SAML Authentication Overview

The StreamSets platform supports single sign-on (SSO) authentication with SAML 2.0 with selected identity providers (IdPs).

Enabling SAML authentication involves registering StreamSets as a service provider in one of the supported IdPs and configuring SAML authentication for your Control Hub organization.

To configure a supported IdP, you upload the StreamSets SAML metadata file or manually configure the required StreamSets properties in the IdP. You can optionally upload the service provider certificate that StreamSets generates for your organization to the IdP, based on whether you want to sign SAML requests or have SAML response assertions encrypted. You also configure the SAML attributes that the IdP passes to StreamSets.

To configure the Control Hub organization, a user with the Organization Administrator role logs in to StreamSets using local or public identity provider authentication. The organization administrator sets up a draft SAML configuration for the organization. After testing the draft SAML configuration, the organization administrator publishes the configuration to production and then enables the configuration to activate it.

INSTRUCTIONS:
**a)** Using the SAML authentication overview, explain in one to three sentences why you might upload the StreamSets service provider certificate to the identity provider.
**b)** Write the next part of the SAML authentication overview, starting after its final sentence.

DATA SEGMENT:
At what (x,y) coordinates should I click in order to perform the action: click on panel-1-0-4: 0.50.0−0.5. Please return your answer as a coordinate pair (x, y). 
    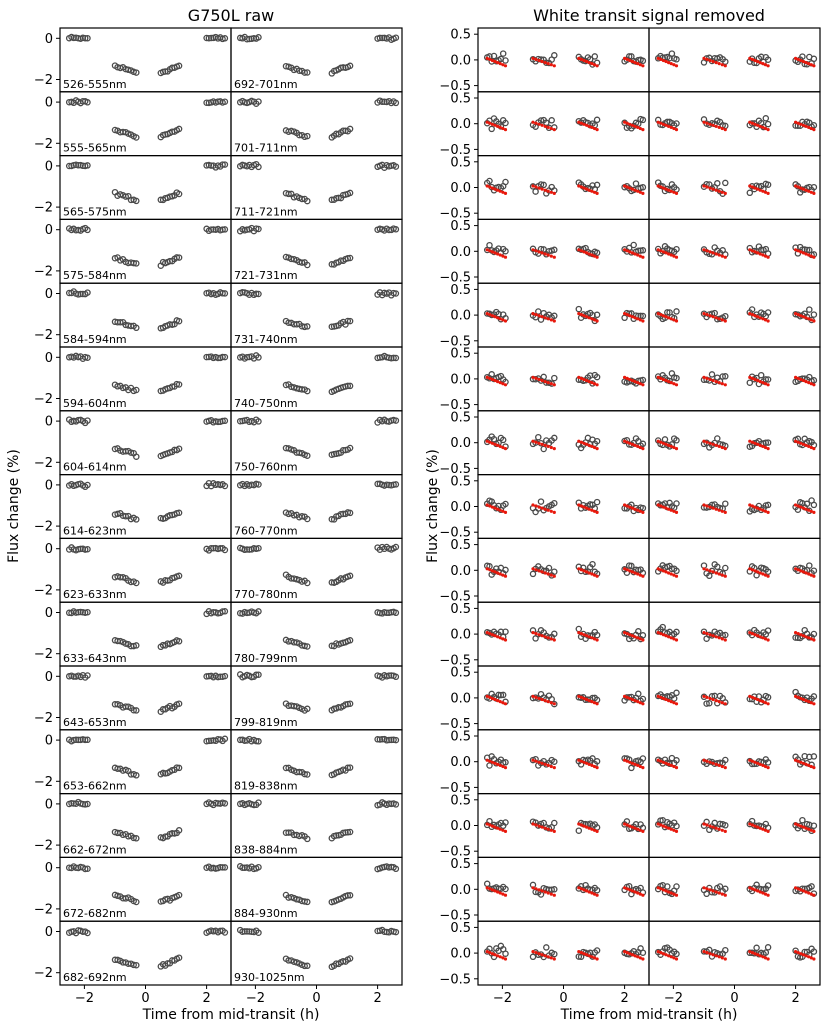
    Looking at the image, I should click on (544, 316).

RESULTS OF THE TASKS:
**a)** Uploading the certificate is optional. You would do it if you want to sign SAML requests or want SAML response assertions encrypted.

**b)**
Once SAML authentication is enabled, all organization users must log in using SAML authentication. StreamSets supports both identity provider initiated (IdP-initiated) logins and service provider initiated (SP-initiated) logins.

After enabling SAML authentication, you can optionally configure the provisioning of user accounts from the IdP to StreamSets.

Supported Identity Providers

StreamSets supports the following SAML identity providers:
  • Microsoft Active Directory Federation Services (AD FS) - tested on Windows Server 2019
  • Microsoft Entra ID (previously known as Azure AD)
  • Okta
  • PingFederate

IdP and SP-initiated Logins

StreamSets supports both identity provider initiated (IdP-initiated) logins and service provider initiated (SP-initiated) logins. A user with the Organization Administrator role can optionally disable SP-initiated logins.

IdP-initiated Logins

For IdP-initiated logins, users log in to the IdP login page or dashboard, and then click an icon to log in to StreamSets. The IdP authenticates the user, and then sends a SAML AuthnResponse message to the StreamSets Assertion Consumer Service (ACS) endpoint.

For example, if using Okta as the IdP, you log in to Okta and click the StreamSets app integration icon from your Okta dashboard, as follows:

SP-initiated Logins

For SP-initiated logins, users log in directly to StreamSets. StreamSets initiates authentication requests by sending SAML AuthnRequest messages to the IdP SSO endpoint. After the IdP authenticates the user's identity, the user is logged into StreamSets.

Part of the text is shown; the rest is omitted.